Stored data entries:
= = = = = = =

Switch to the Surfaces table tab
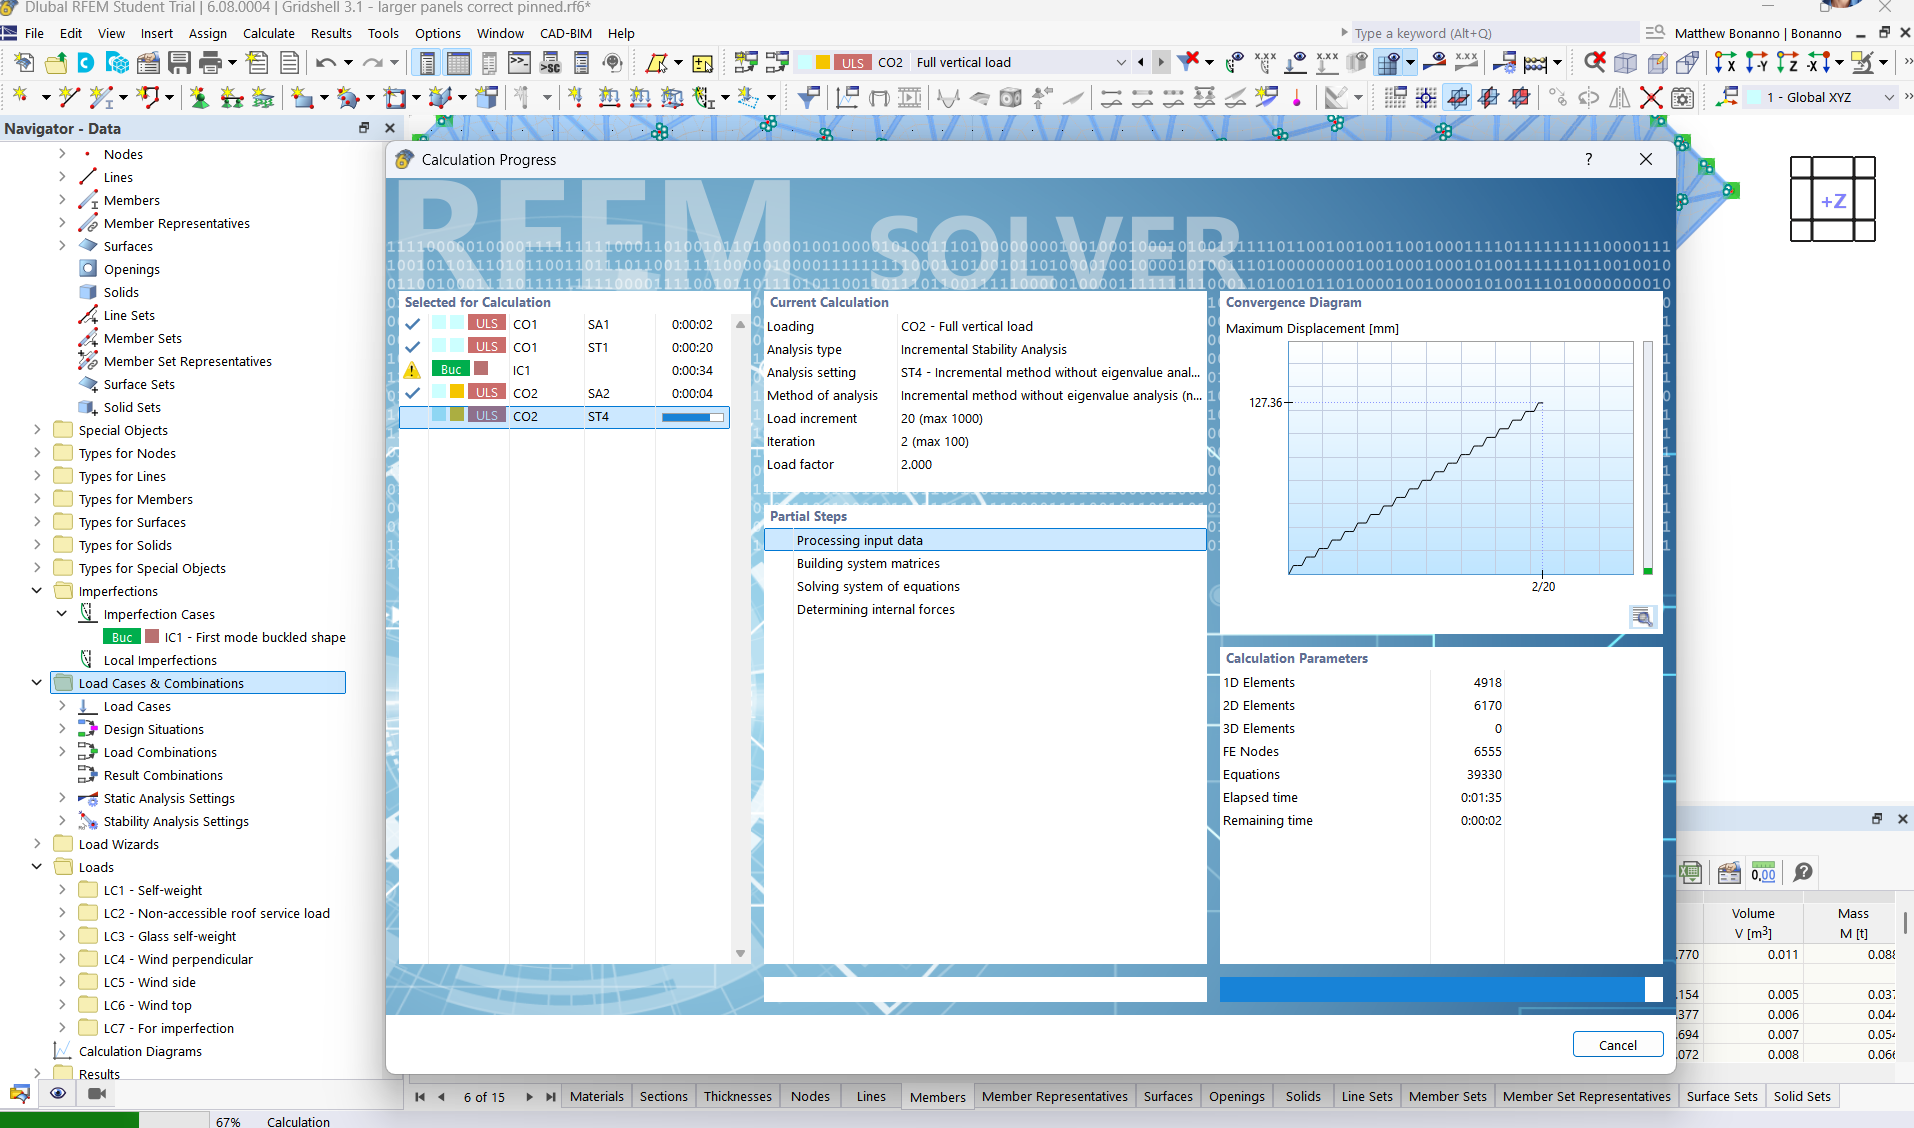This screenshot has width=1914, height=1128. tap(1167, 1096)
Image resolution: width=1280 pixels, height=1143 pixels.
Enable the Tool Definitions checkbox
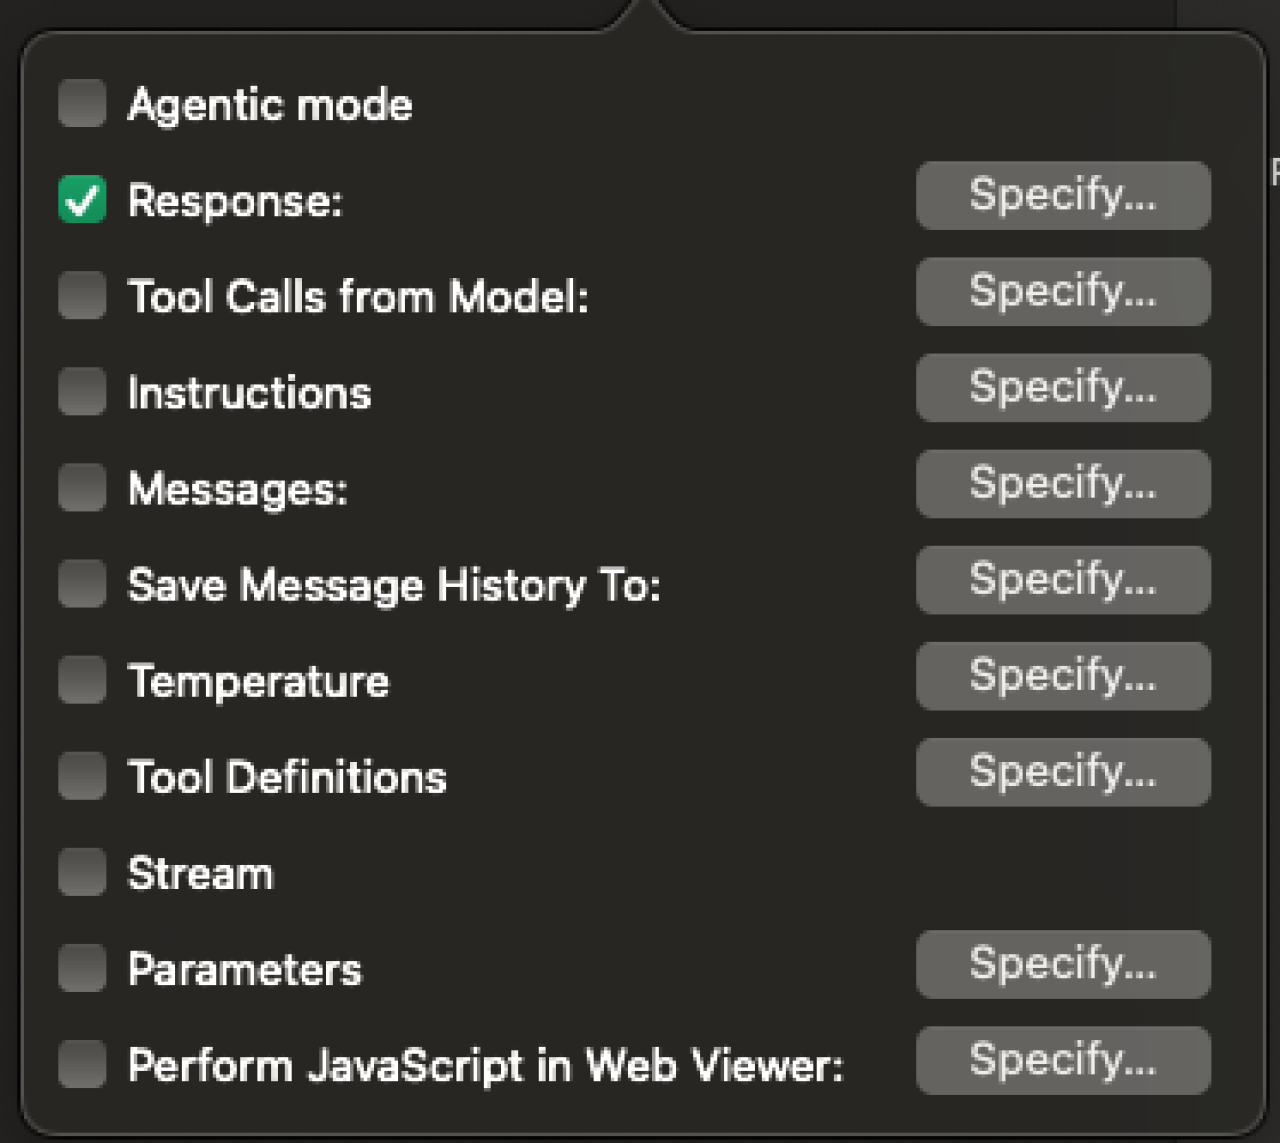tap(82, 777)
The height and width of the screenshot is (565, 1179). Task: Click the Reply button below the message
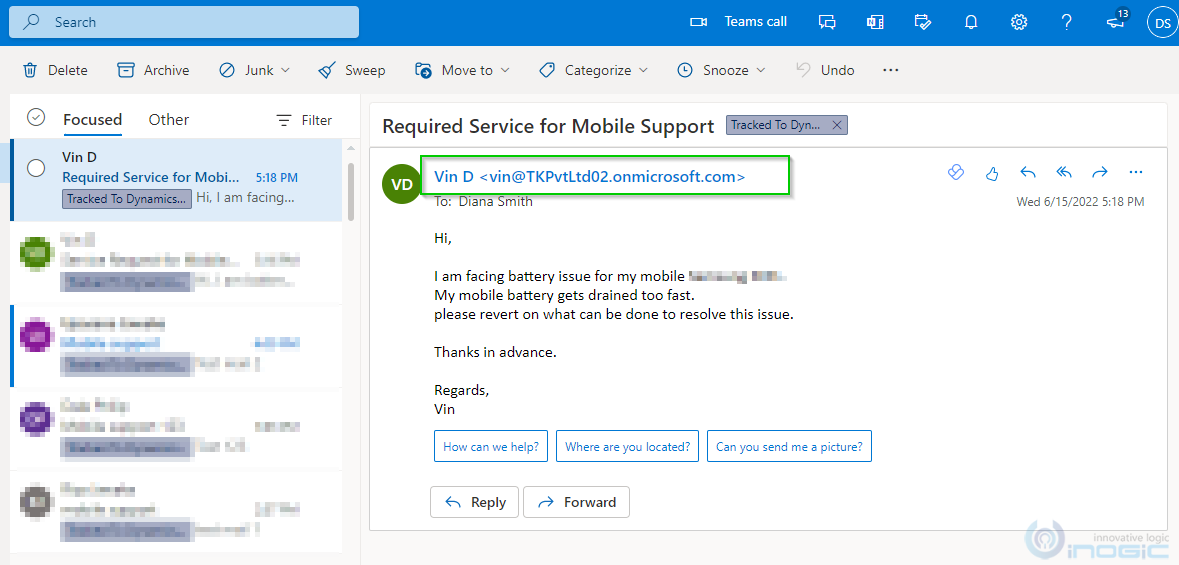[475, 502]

= = = = = = =

__TASK TO CARRY OUT__:
Your output should be exactly the lines of the records above from the one with "Image resolution: width=1280" through the last, both ends included, with pictures excluded.

__EXERCISE SOLUTION__:
Image resolution: width=1280 pixels, height=1143 pixels.
Enable the Tool Definitions checkbox
tap(82, 777)
The height and width of the screenshot is (565, 1179). Task: Click the Reply button below the message
[475, 502]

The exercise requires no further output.